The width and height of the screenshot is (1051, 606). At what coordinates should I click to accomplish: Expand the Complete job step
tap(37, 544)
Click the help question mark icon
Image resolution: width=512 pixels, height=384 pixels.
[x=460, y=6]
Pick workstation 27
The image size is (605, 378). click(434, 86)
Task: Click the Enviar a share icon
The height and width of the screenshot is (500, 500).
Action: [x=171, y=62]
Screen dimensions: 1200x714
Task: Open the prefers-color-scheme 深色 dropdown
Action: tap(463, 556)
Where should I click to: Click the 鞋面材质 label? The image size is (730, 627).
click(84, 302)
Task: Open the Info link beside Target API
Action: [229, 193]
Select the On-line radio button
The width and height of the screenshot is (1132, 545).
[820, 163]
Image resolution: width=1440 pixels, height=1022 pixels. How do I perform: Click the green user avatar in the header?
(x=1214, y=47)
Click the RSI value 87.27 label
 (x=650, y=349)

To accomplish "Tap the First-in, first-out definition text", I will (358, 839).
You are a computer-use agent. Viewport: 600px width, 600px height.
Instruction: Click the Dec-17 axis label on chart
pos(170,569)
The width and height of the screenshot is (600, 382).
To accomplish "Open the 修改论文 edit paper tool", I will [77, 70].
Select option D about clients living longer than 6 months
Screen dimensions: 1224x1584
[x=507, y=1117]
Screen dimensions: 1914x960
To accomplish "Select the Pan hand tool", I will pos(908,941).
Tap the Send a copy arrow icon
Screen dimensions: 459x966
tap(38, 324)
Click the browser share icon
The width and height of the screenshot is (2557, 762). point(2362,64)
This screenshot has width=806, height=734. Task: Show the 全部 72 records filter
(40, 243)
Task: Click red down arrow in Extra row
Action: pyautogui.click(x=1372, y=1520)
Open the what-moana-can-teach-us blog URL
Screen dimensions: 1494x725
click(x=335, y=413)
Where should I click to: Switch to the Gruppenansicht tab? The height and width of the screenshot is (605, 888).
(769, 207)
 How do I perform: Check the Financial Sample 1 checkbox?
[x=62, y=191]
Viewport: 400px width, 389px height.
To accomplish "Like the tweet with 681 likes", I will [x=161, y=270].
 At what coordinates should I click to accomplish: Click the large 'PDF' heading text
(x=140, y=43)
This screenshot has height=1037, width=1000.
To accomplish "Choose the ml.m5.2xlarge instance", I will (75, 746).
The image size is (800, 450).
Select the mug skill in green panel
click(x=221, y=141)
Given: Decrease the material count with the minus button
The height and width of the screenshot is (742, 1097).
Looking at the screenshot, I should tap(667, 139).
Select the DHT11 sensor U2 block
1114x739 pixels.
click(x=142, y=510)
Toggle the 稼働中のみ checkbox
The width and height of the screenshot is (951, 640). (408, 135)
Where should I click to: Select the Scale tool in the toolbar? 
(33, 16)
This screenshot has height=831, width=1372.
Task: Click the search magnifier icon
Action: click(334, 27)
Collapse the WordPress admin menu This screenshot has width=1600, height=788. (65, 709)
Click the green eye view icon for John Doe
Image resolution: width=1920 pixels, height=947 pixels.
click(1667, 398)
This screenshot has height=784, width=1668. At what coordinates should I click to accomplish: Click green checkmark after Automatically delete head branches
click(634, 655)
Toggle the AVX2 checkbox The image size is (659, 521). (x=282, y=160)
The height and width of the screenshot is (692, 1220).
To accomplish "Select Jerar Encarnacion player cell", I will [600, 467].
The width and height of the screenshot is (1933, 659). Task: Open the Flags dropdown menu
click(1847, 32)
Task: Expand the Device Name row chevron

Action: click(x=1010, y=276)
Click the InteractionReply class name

· · · · ·

Only one stretch of the data above is needed. Restate it word for word, from the line containing "Screen dimensions: 1224x1584" through the line containing "Given: Decrease the", both ends included.

*Your response*:
Screen dimensions: 1224x1584
[x=507, y=1117]
Screen dimensions: 1914x960
To accomplish "Select the Pan hand tool", I will pos(908,941).
Tap the Send a copy arrow icon
Screen dimensions: 459x966
tap(38, 324)
Click the browser share icon
The width and height of the screenshot is (2557, 762). point(2362,64)
This screenshot has width=806, height=734. Task: Show the 全部 72 records filter
(40, 243)
Task: Click red down arrow in Extra row
Action: pyautogui.click(x=1372, y=1520)
Open the what-moana-can-teach-us blog URL
Screen dimensions: 1494x725
click(x=335, y=413)
Where should I click to: Switch to the Gruppenansicht tab? The height and width of the screenshot is (605, 888).
(769, 207)
 How do I perform: Check the Financial Sample 1 checkbox?
[x=62, y=191]
Viewport: 400px width, 389px height.
To accomplish "Like the tweet with 681 likes", I will [x=161, y=270].
 At what coordinates should I click to accomplish: Click the large 'PDF' heading text
(x=140, y=43)
This screenshot has height=1037, width=1000.
To accomplish "Choose the ml.m5.2xlarge instance", I will (75, 746).
The image size is (800, 450).
Select the mug skill in green panel
click(x=221, y=141)
Given: Decrease the material count with the minus button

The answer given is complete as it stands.